The Exquisite Eliseyev Emporium
The Eliseyev Emporium (sometimes spelled Elisseeff ) is the cherry on top of Nevsky Prospekt in St Petersburg and inspires that sense of “childlike wonder” for visitors of all ages. This article outlines the story of this fantastic store and why you should include it in your tour of St Petersburg.
Useful information to plan your visit:
- Opening hours: 10:00 – 23:00, Daily
- Address: Nevsky Prospekt 56, St Petersburg Russia (Google Maps Link)
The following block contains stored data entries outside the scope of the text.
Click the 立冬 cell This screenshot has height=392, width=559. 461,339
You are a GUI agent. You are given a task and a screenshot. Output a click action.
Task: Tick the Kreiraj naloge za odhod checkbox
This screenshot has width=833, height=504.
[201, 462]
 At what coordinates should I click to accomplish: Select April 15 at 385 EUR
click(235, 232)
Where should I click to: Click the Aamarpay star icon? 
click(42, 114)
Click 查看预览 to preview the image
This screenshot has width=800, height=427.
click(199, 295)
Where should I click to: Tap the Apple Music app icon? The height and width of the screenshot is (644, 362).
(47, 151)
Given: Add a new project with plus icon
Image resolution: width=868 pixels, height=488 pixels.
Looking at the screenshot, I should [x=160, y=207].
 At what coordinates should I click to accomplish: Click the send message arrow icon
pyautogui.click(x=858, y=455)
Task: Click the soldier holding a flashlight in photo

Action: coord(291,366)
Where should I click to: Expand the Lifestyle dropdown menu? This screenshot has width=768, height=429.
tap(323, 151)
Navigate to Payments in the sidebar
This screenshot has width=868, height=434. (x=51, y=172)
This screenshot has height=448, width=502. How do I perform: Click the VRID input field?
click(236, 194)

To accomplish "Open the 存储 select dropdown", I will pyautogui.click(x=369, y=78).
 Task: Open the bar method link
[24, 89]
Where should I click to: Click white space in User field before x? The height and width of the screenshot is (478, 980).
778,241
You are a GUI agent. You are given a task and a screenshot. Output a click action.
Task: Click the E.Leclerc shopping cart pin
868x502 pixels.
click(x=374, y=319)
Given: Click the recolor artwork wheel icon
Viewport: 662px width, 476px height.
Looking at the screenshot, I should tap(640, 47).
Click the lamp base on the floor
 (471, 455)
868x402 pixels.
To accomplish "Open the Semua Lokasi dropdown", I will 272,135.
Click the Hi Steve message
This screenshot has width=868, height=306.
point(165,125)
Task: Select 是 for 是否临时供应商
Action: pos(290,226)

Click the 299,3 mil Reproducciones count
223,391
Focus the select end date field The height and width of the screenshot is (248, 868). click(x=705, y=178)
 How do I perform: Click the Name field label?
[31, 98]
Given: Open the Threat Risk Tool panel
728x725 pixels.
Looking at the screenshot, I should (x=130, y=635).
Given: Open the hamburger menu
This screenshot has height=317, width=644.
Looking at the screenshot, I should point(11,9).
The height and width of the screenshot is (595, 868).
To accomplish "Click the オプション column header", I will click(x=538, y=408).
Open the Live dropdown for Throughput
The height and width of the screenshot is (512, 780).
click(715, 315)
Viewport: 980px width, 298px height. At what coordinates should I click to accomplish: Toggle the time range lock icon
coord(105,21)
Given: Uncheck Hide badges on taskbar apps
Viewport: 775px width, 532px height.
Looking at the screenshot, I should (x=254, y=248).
- Phone number: +7(812)456-66-66
- Reviews: TripAdvisor link
- Eliseyev Emporium Website (English): Link
What is The Eliseyev Emporium?
St. Petersburg’s Eliseyev Emporium is one of the most beautiful and notable buildings on Nevskiy Prospect. Located at the heart of the historical center, this art-nouveau style building is very easy to find. It is only a 6 minute walk away from the nearest metro station “Gostiniy Dvor”.
This Emporium was originally a family store of merchants, of the Eliseyev family, who built their fortunes on selling unique and exclusive groceries, deli products, and wines. The family rose to fame began when they first started selling oranges. Peter Eliseyev started selling the unusual fruit from a tray, on the very spot where the building stands today. This was unheard in the 19th century and caused a lot of buzz.
Why is The Eliseyev Emporium notable?
The Eliseyev Emporium first opened its doors in 1903 as the very first import grocery store and sold rare fruits, fine delicacies, wines, spirits, tea, coffee, sweets, and pastries. The interiors of the Eliseyev Emporium were as as exquisite as the goods being sold inside. Gilded stucco on the ceiling, shiny counters, crystal lamps, and a gigantic bronze pineapple serving as the hall’s main chandelier very fast made this store famous. By the end of the Revolution of 1917, this store had become a mecca for foodies who could afford it.
The outside of the Emporium is highly notable too. With colossal bronze statues, a huge shop window spanning the the length of the facade, and a dozens of mechanical wooden figurines of animals, all making the building feel like a palace out of a fairy tale.
During the late Soviet times, when shortages were common and the country’s borders still sealed, this store became the only place for locals to legally purchase imported delicacies.
Imagine waiting in 5-hour line to buy a few slices of salami or waiting an entire afternoon to share an ice-cream cone on a date.
Inside the Emporium today, you can find still find the very same shiny counters, gorgeous bronze chandeliers, and a modern variety of delicacies. Come by and see for yourself what made Eliseyev famous during times of the Czar — but without the wait!
Come by this beautiful store, sit down with a cup of coffee and an almond croissant or a few macaroons and soak up the interior along with live music.